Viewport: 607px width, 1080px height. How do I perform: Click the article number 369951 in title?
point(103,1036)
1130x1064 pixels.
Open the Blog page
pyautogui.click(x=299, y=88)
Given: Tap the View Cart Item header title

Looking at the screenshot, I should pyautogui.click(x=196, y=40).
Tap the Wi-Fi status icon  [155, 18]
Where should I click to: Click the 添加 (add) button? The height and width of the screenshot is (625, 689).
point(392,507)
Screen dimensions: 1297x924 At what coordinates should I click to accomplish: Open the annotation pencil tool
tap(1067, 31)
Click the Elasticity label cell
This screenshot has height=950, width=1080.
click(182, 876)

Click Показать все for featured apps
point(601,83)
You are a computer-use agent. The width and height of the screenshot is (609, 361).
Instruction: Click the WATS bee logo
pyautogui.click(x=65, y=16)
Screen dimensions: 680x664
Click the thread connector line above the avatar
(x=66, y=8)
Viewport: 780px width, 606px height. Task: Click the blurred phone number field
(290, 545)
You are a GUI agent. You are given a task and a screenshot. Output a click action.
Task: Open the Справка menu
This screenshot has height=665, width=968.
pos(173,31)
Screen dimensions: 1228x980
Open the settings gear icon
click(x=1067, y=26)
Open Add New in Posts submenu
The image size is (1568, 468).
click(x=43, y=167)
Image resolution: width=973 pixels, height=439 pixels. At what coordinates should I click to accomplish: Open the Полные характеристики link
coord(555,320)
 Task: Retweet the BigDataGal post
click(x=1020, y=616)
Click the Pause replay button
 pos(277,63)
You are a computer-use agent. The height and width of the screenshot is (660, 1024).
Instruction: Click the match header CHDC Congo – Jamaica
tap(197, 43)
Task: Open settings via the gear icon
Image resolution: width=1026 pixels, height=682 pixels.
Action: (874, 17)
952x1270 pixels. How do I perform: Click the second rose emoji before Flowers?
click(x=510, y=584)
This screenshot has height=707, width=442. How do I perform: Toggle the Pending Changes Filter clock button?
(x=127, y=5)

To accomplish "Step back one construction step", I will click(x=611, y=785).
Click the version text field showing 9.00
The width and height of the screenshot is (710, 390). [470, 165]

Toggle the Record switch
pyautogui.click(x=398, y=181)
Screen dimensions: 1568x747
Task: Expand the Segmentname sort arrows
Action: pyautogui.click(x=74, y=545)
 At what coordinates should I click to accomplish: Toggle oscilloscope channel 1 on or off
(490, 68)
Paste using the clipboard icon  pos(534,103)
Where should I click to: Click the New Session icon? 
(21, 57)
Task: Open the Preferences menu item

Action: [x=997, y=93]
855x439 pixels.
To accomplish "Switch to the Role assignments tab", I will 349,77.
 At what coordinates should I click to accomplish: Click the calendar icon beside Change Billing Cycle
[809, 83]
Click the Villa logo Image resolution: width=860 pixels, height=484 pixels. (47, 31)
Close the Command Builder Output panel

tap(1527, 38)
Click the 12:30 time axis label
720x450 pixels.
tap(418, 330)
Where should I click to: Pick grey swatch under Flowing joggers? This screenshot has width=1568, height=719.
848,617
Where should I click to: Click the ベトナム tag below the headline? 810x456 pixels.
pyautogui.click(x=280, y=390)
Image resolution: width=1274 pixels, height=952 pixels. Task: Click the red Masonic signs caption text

* * * *

* _Opdracht_
Kopieer alle bovenstaande records woord voor woord. Laat niets weg en verander niets.

* _Geschreven antwoord_
Viewport: 607px width, 1080px height. How do I perform: Click the article number 369951 in title?
point(103,1036)
1130x1064 pixels.
Open the Blog page
pyautogui.click(x=299, y=88)
Given: Tap the View Cart Item header title

Looking at the screenshot, I should pyautogui.click(x=196, y=40).
Tap the Wi-Fi status icon  [155, 18]
Where should I click to: Click the 添加 (add) button? The height and width of the screenshot is (625, 689).
point(392,507)
Screen dimensions: 1297x924 At what coordinates should I click to accomplish: Open the annotation pencil tool
tap(1067, 31)
Click the Elasticity label cell
This screenshot has height=950, width=1080.
click(182, 876)

Click Показать все for featured apps
point(601,83)
You are a computer-use agent. The width and height of the screenshot is (609, 361).
Instruction: Click the WATS bee logo
pyautogui.click(x=65, y=16)
Screen dimensions: 680x664
Click the thread connector line above the avatar
(x=66, y=8)
Viewport: 780px width, 606px height. Task: Click the blurred phone number field
(290, 545)
You are a GUI agent. You are given a task and a screenshot. Output a click action.
Task: Open the Справка menu
This screenshot has height=665, width=968.
pos(173,31)
Screen dimensions: 1228x980
Open the settings gear icon
click(x=1067, y=26)
Open Add New in Posts submenu
The image size is (1568, 468).
click(x=43, y=167)
Image resolution: width=973 pixels, height=439 pixels. At what coordinates should I click to accomplish: Open the Полные характеристики link
coord(555,320)
 Task: Retweet the BigDataGal post
click(x=1020, y=616)
Click the Pause replay button
 pos(277,63)
You are a computer-use agent. The height and width of the screenshot is (660, 1024).
Instruction: Click the match header CHDC Congo – Jamaica
tap(197, 43)
Task: Open settings via the gear icon
Image resolution: width=1026 pixels, height=682 pixels.
Action: (874, 17)
952x1270 pixels. How do I perform: Click the second rose emoji before Flowers?
click(x=510, y=584)
This screenshot has height=707, width=442. How do I perform: Toggle the Pending Changes Filter clock button?
(x=127, y=5)

To accomplish "Step back one construction step", I will click(x=611, y=785).
Click the version text field showing 9.00
The width and height of the screenshot is (710, 390). [470, 165]

Toggle the Record switch
pyautogui.click(x=398, y=181)
Screen dimensions: 1568x747
Task: Expand the Segmentname sort arrows
Action: pyautogui.click(x=74, y=545)
 At what coordinates should I click to accomplish: Toggle oscilloscope channel 1 on or off
(490, 68)
Paste using the clipboard icon  pos(534,103)
Where should I click to: Click the New Session icon? 
(21, 57)
Task: Open the Preferences menu item

Action: [x=997, y=93]
855x439 pixels.
To accomplish "Switch to the Role assignments tab", I will 349,77.
 At what coordinates should I click to accomplish: Click the calendar icon beside Change Billing Cycle
[809, 83]
Click the Villa logo Image resolution: width=860 pixels, height=484 pixels. (47, 31)
Close the Command Builder Output panel

tap(1527, 38)
Click the 12:30 time axis label
720x450 pixels.
tap(418, 330)
Where should I click to: Pick grey swatch under Flowing joggers? This screenshot has width=1568, height=719.
848,617
Where should I click to: Click the ベトナム tag below the headline? 810x456 pixels.
pyautogui.click(x=280, y=390)
Image resolution: width=1274 pixels, height=952 pixels. Task: Click the red Masonic signs caption text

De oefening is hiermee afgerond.